[Passage to read Boundary: Start]

Past Projects


The Rutgers Alliance for Sustainable Risk Reduction (RASRR) draws on the resources of a diverse and complex university community to further our Strategic Prevention Framework Community Implementation plan. We convene members of our university and surrounding neighborhood community and coordinate their actions in an effort to select, develop, implement, evaluate, and disseminate effective prevention protocols designed to reduce alcohol use, as well as related consequences, among 18 to 25 year olds.

The Rutgers Transdisciplinary Prevention Research Center (RTPRC), funded by NIDA, focused on developing methods of intervention during a student’s key developmental transitional periods. The Center included established investigators representing a wide range of scientific disciplines and specialties from the core, joint and visiting faculty of the CAS, noted investigators from two other established research programs, and prevention partners. The broad focus and goal of RTPRC was acquisition of knowledge about the manner in which individuals, transitioning key developmental phases (including turning points in drug use staging), acquire and integrate information about substance use behavior into their behavioral repertoire and the application of that knowledge in the design of prevention interventions. The RTPRC was organized around two cores (Administrative and Resource) and three project areas. The Project areas were: (1) Enhanced peer-based interventions during the transition to high school; (2) Developing brief interventions for drug abuse prevention for college students; and (3) Memory processes emotional regulation and developmental stage of drug exposure. Project Cores and Projects were multidisciplinary and spanned the range of drug abuse prevention research.

The Rutgers Women’s Treatment Project was a five year clinical research study funded by the National Institute on Alcohol Abuse and Alcoholism (NIAAA) to test the effectiveness of therapies for women with drinking problems. The Women’s Treatment Project offered: confidential outpatient assessment; treatment of alcohol problems based on research-proven techniques; therapists who specialize in treatment alcohol problems; two pre-treatment evaluation sessions; 12 weekly individual or small group therapy (all women) sessions; payment for participation in the research aspects of the program; and 3 research follow-up contacts after treatment is over.

[Passage to read Boundary: End]
[Information shown Boundary: Start]

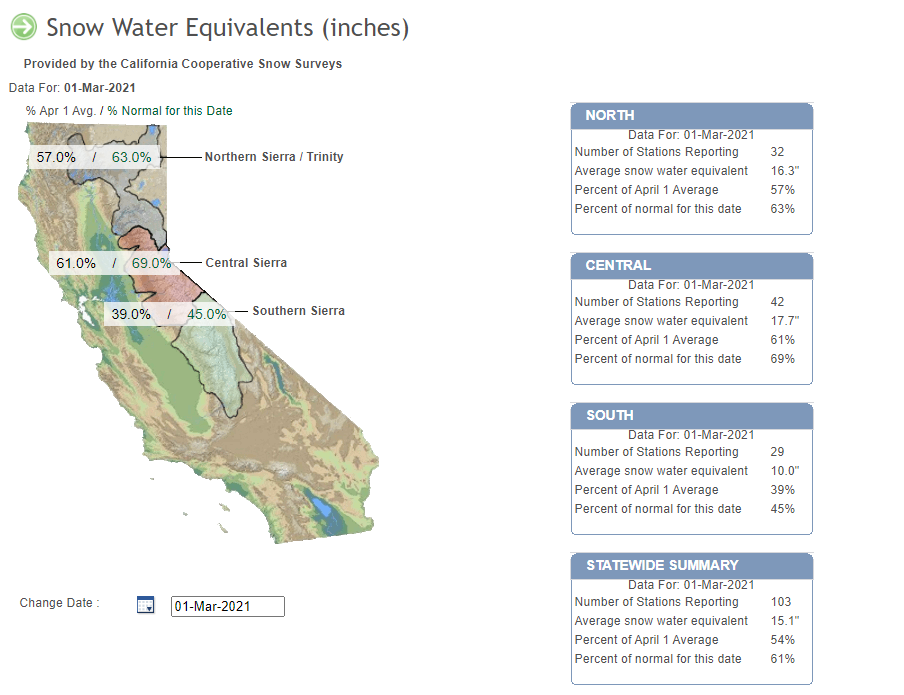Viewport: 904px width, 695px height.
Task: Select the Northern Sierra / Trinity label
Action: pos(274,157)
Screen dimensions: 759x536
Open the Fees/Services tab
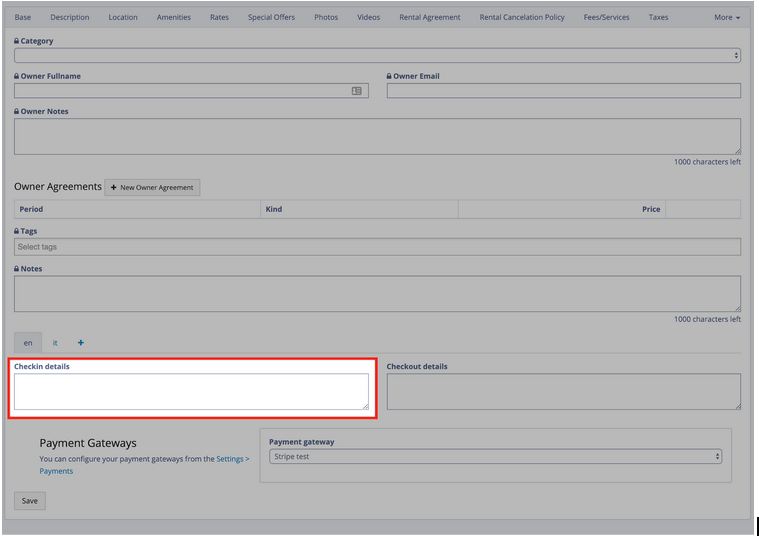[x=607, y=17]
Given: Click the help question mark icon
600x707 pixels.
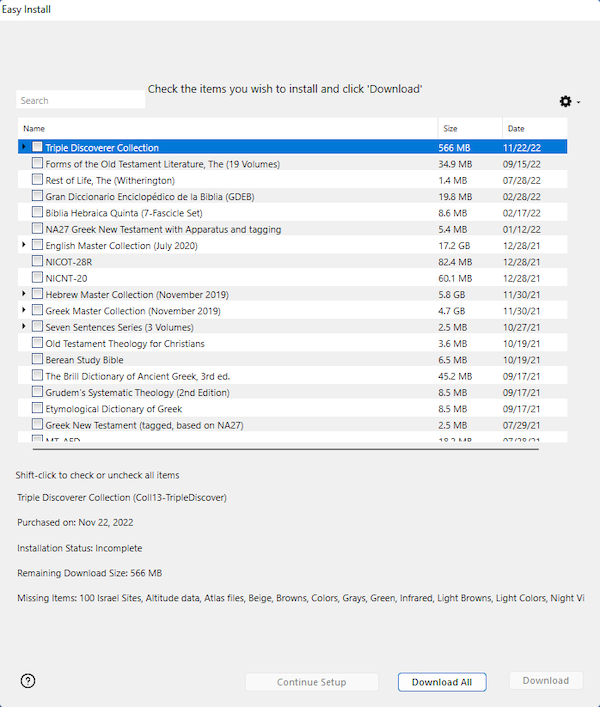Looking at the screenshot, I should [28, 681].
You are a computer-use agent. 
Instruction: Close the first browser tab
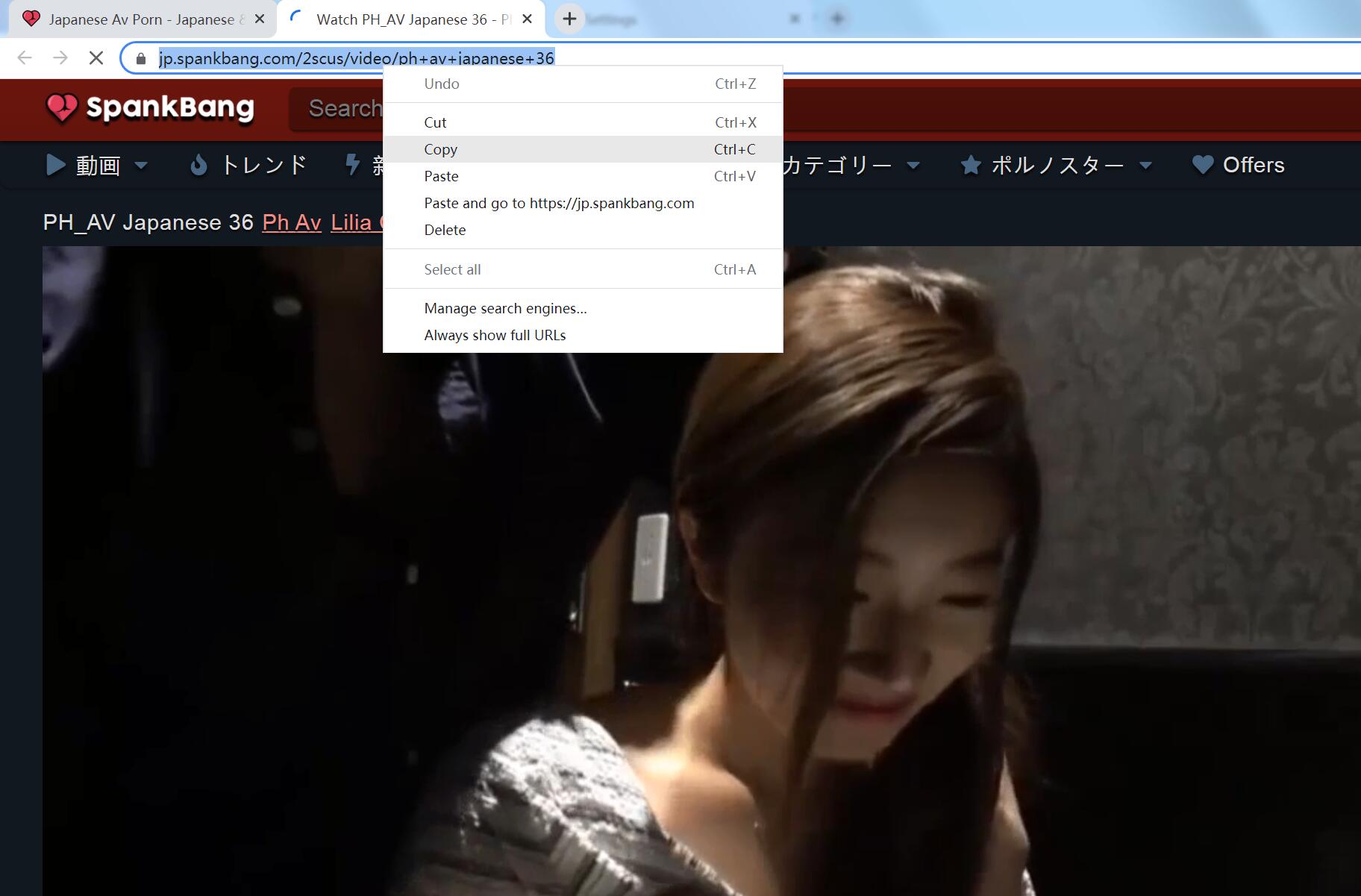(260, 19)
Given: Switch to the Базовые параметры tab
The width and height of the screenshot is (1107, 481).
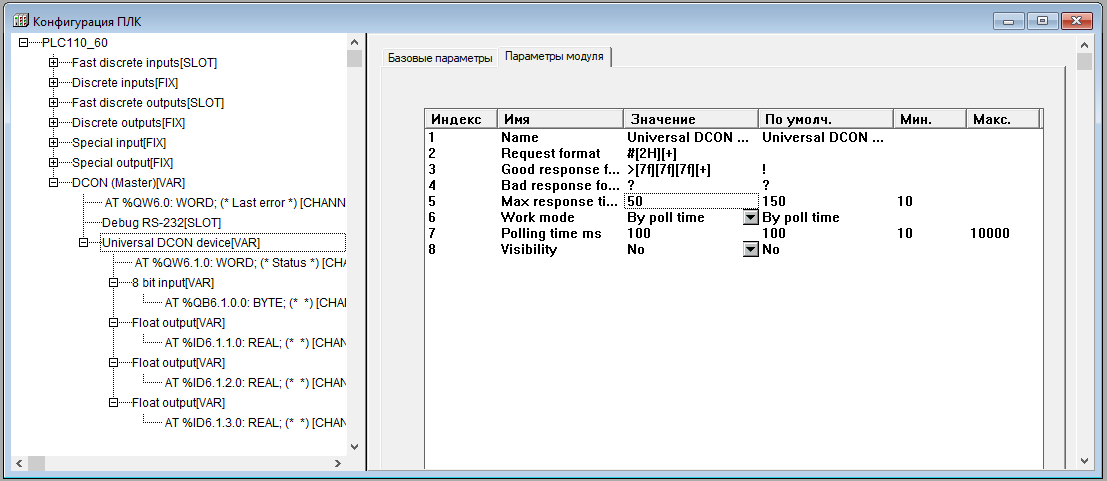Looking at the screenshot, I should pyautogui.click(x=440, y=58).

[Information shown Boundary: End]
[Information shown Boundary: Start]

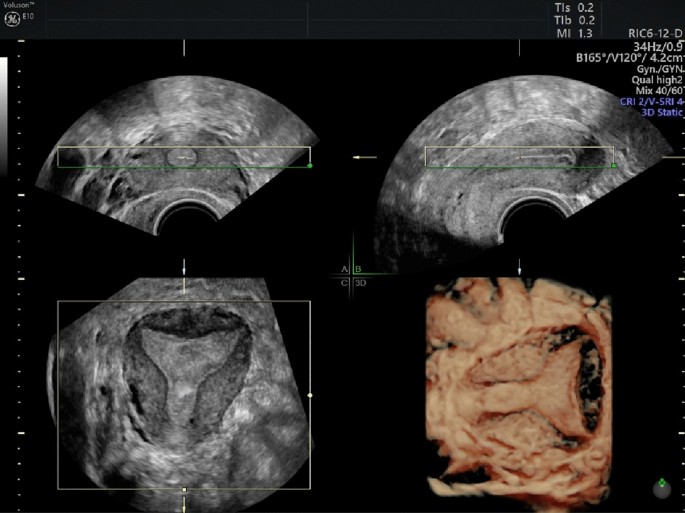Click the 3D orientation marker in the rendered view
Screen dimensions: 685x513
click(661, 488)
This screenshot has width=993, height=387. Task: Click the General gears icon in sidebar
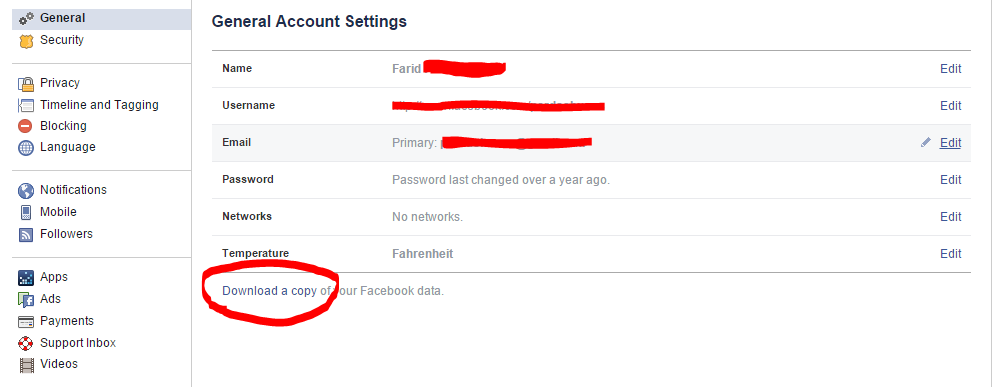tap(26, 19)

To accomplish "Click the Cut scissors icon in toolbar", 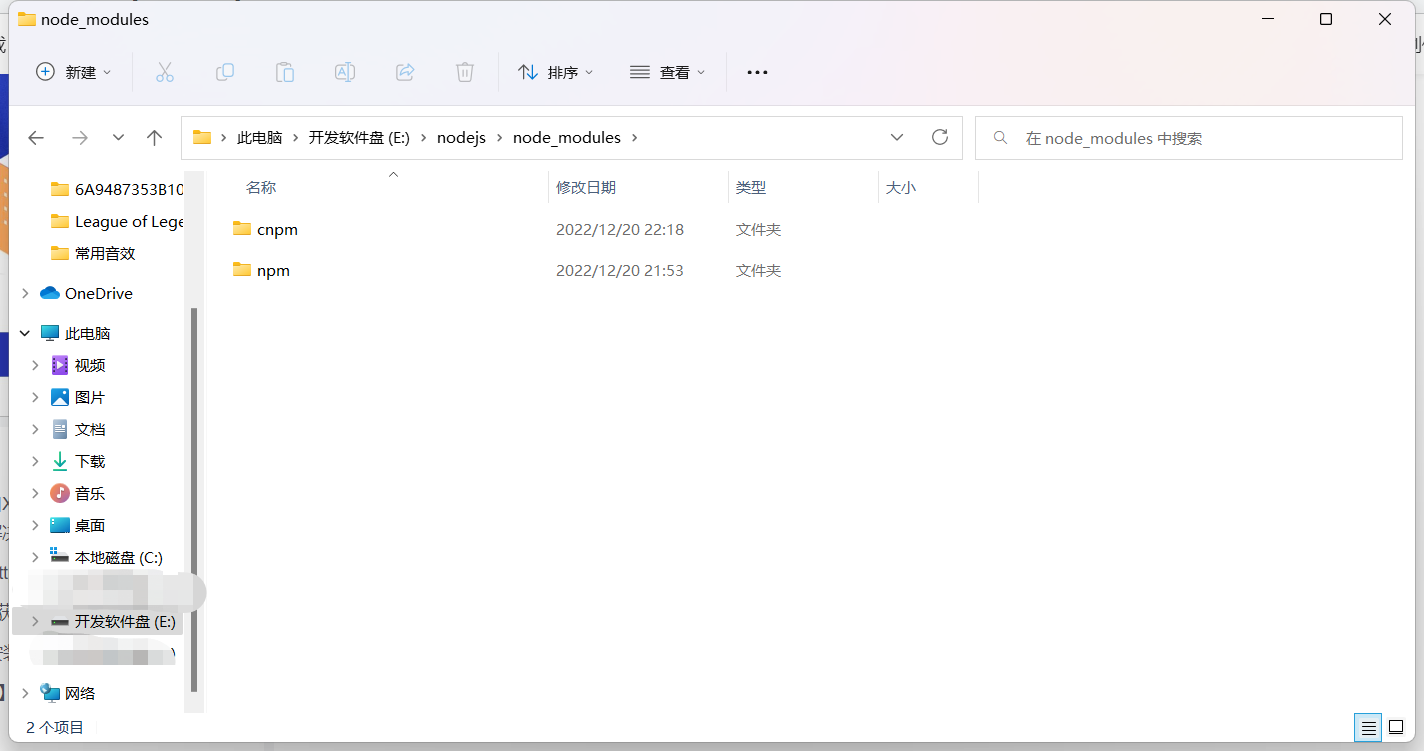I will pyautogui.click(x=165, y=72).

[Information shown Boundary: End]

▸ **Work item**: From the "Past Projects" text above, list every item the Women's Treatment Project offered.

▸ **Reply**:
- Confidential outpatient assessment
- Treatment of alcohol problems based on research-proven techniques
- Therapists who specialize in treatment alcohol problems
- Two pre-treatment evaluation sessions
- 12 weekly individual or small group therapy (all women) sessions
- Payment for participation in the research aspects of the program
- 3 research follow-up contacts after treatment is over